1.「本当にハワイに行くのかな」
去年の7月、彼の誕生日に籍を入れた。ちょうどその日は大安だったし、そもそも私は式と名のつくものが苦手だ。もちろん結婚式は、最初から挙げるつもりはない。結婚の報告ハガキは、神戸の異人館で衣装をレンタルして撮った写真を使った。
ただやっぱり式を挙げないとは、身内や周りの人に言えないというので、じゃあ旅行も兼ねて海外挙式をすることにした。
私は、それまで海外旅行をしたことがなかった。別に英語恐怖症でもないし、旅行が嫌いなわけではない。乗り物にも酔わないし飛行機も平気。単に今まで行く機会がなかっただけ。
旦那はハワイにずっと憧れていたらしく「ハワイに行きたい」と言い続けている。「何で今時ハワイなんだ?古くさい」と思ったけれど、よく考えたら私とは10歳も年上で、古くさいのは仕方がないか。
「う〜んハワイか」「初めてだからハワイでいいか」「よし、ハワイに行くぞ」と、だんだんハワイに行く気持ちをもりあげ、10月下旬にハワイ行きを決定した矢先のこと。

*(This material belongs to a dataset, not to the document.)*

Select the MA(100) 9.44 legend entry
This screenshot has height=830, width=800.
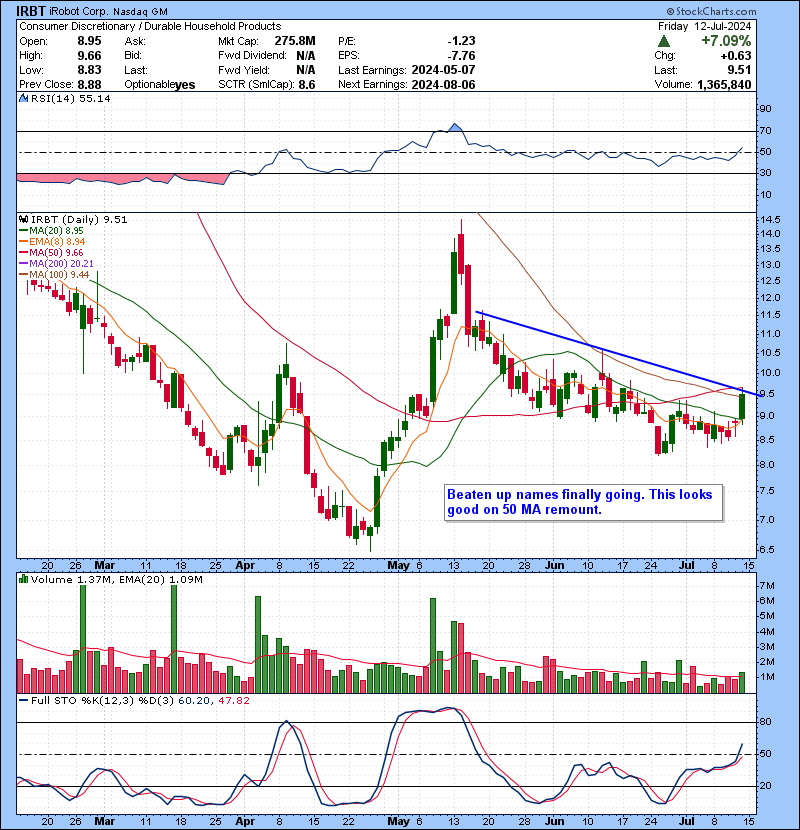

9月にアメリカで同時多発テロ事件が起こった。ビルに飛行機が突っ込んでいったあの映像はあまりにも衝撃的で、すぐに旅行のキャンセルをしてもらった。もちろん、せっかくハワイに行くという気持ちも、もりさがってしまった。それに、もともと最初からあまり乗り気ではなかったのだから仕方がない。
そんな私の様子をみて、「でも年度内の3月までには行くからね」と彼は言うけれど、本当にハワイに行くのかな。いや、行けるのだろうか。